Each entry must be given again exactly; images do not belong in the copy.
= Beginning of Section =
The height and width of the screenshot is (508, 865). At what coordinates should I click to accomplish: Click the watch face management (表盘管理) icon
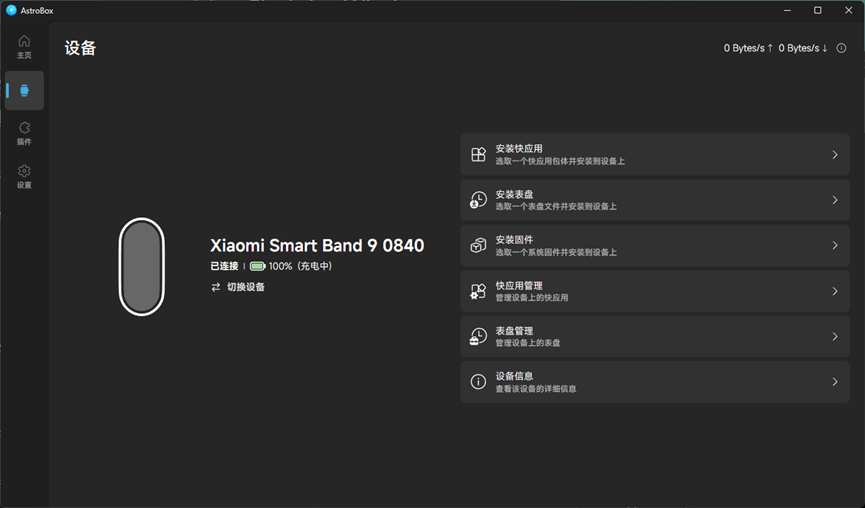478,337
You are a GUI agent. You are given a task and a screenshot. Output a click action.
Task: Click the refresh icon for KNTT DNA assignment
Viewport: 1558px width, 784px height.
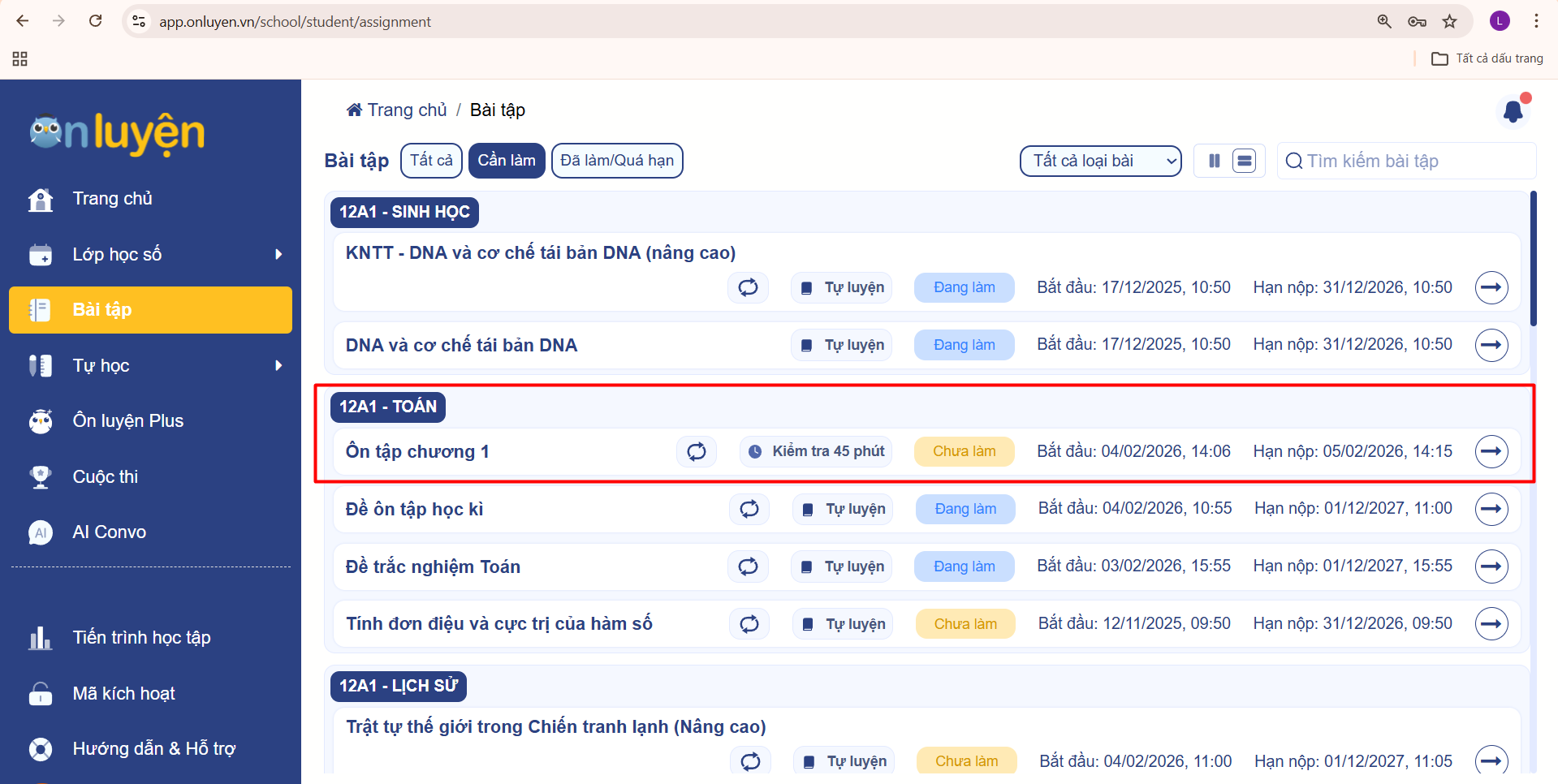click(748, 287)
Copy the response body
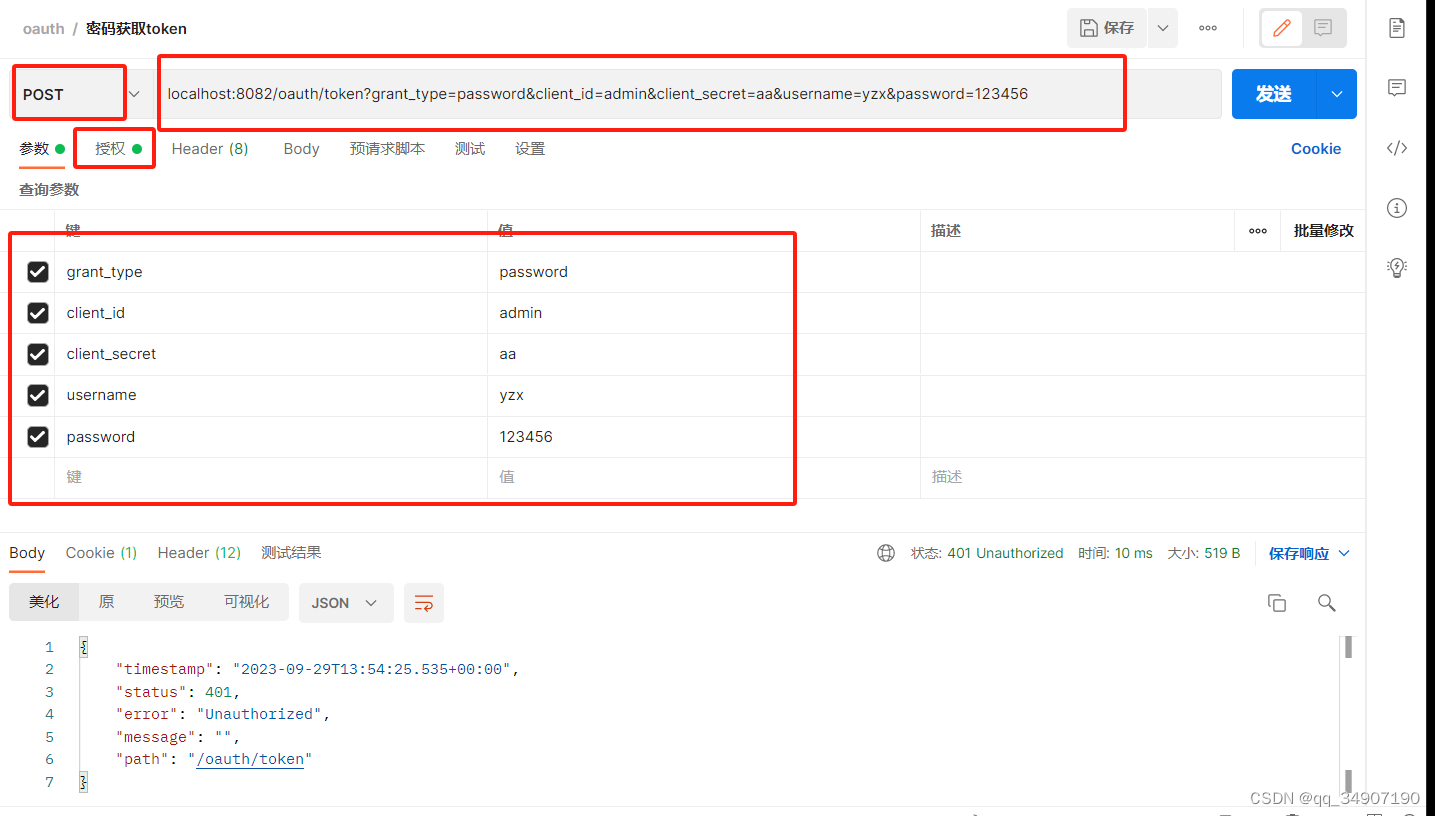This screenshot has width=1435, height=816. point(1277,603)
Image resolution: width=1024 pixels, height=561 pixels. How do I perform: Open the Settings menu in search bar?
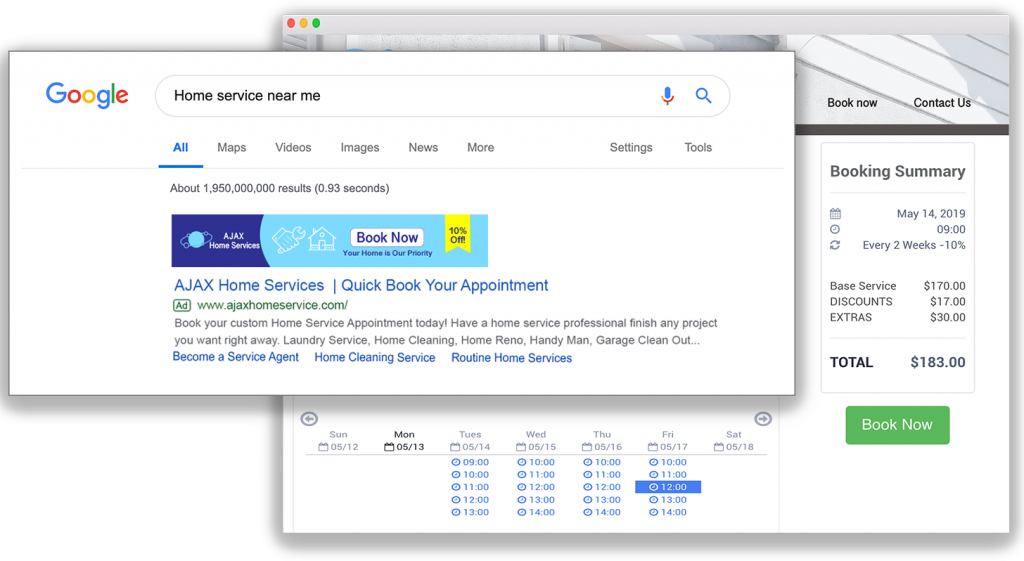[x=631, y=148]
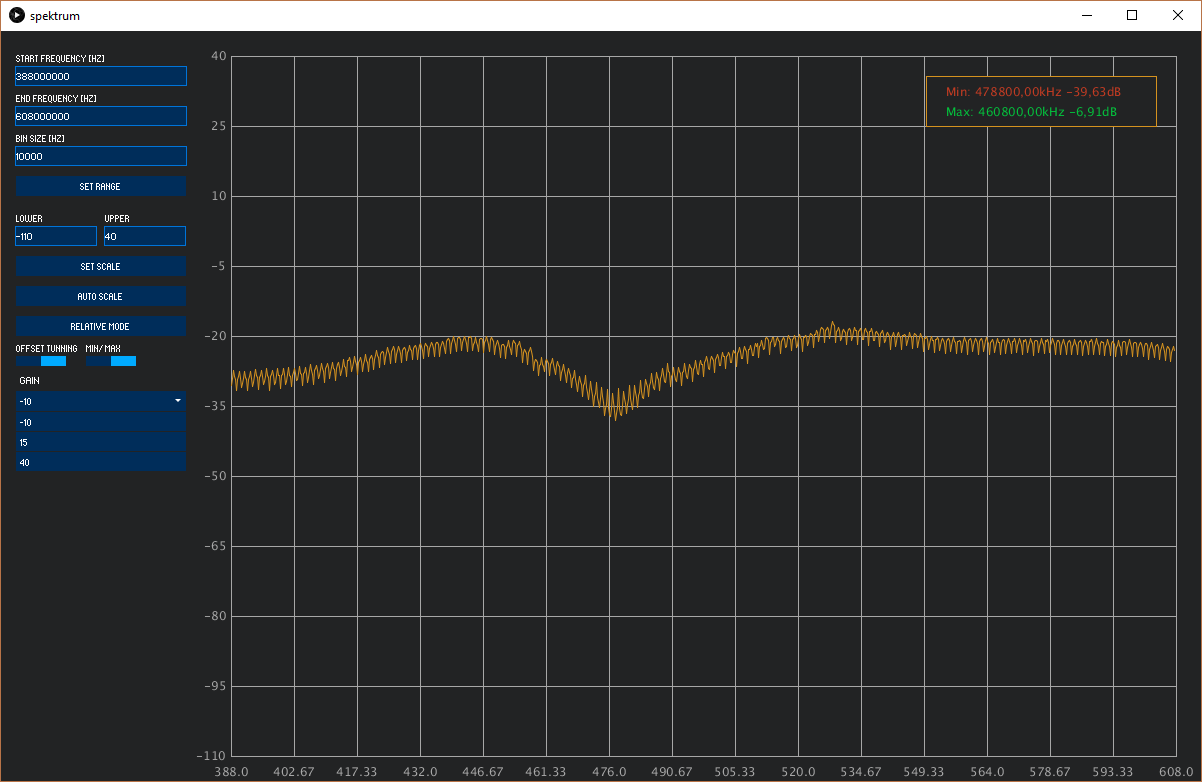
= End of Section =
SOLUTION TO THE EXERCISE:
The height and width of the screenshot is (508, 865). At what coordinates should I click to accomplish: Click the watch face management (表盘管理) icon
478,337
You are a GUI agent. You are given a task and a screenshot. Output a click action.
Task: Click the refresh icon for KNTT DNA assignment
Viewport: 1558px width, 784px height.
click(748, 287)
Copy the response body
This screenshot has width=1435, height=816. point(1277,603)
Image resolution: width=1024 pixels, height=561 pixels. How do I perform: Open the Settings menu in search bar?
[x=631, y=148]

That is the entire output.